[Extracted records]
┏━━
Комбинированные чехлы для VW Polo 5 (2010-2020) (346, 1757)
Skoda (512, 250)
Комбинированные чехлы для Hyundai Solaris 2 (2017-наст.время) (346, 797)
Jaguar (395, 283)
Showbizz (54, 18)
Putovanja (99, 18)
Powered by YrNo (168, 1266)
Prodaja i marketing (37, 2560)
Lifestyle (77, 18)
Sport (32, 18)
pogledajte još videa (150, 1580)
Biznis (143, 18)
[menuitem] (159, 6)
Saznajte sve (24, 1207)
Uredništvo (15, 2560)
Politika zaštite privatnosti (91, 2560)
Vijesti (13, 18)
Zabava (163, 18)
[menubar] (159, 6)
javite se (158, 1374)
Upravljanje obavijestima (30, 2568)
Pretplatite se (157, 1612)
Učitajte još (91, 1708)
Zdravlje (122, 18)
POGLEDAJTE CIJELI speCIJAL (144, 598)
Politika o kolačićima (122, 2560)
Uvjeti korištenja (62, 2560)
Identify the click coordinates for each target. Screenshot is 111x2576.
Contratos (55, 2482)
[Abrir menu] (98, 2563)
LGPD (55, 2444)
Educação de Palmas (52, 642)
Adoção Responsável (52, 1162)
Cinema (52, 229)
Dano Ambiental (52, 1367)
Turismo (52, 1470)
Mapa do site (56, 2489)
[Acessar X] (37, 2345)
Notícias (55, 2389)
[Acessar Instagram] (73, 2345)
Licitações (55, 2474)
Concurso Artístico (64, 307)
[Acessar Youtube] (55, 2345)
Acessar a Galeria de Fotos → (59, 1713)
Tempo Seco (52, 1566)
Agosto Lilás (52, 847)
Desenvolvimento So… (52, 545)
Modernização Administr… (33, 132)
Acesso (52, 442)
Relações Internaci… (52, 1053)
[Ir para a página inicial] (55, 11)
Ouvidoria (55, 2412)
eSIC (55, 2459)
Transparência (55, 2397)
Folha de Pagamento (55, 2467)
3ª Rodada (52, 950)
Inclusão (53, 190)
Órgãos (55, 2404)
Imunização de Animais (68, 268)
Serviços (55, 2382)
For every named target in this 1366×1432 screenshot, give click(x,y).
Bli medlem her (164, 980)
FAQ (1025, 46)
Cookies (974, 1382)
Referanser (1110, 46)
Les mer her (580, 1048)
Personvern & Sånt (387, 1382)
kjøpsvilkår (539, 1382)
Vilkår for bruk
┗━━
Exercise:
An exact copy of the lines above, from the one containing "Zdravlje (122, 18)" down to the one containing "Licitações (55, 2474)" and including both, is the whole answer; retype it and nothing else.

Task solution:
Zdravlje (122, 18)
POGLEDAJTE CIJELI speCIJAL (144, 598)
Politika o kolačićima (122, 2560)
Uvjeti korištenja (62, 2560)
Identify the click coordinates for each target. Screenshot is 111x2576.
Contratos (55, 2482)
[Abrir menu] (98, 2563)
LGPD (55, 2444)
Educação de Palmas (52, 642)
Adoção Responsável (52, 1162)
Cinema (52, 229)
Dano Ambiental (52, 1367)
Turismo (52, 1470)
Mapa do site (56, 2489)
[Acessar X] (37, 2345)
Notícias (55, 2389)
[Acessar Instagram] (73, 2345)
Licitações (55, 2474)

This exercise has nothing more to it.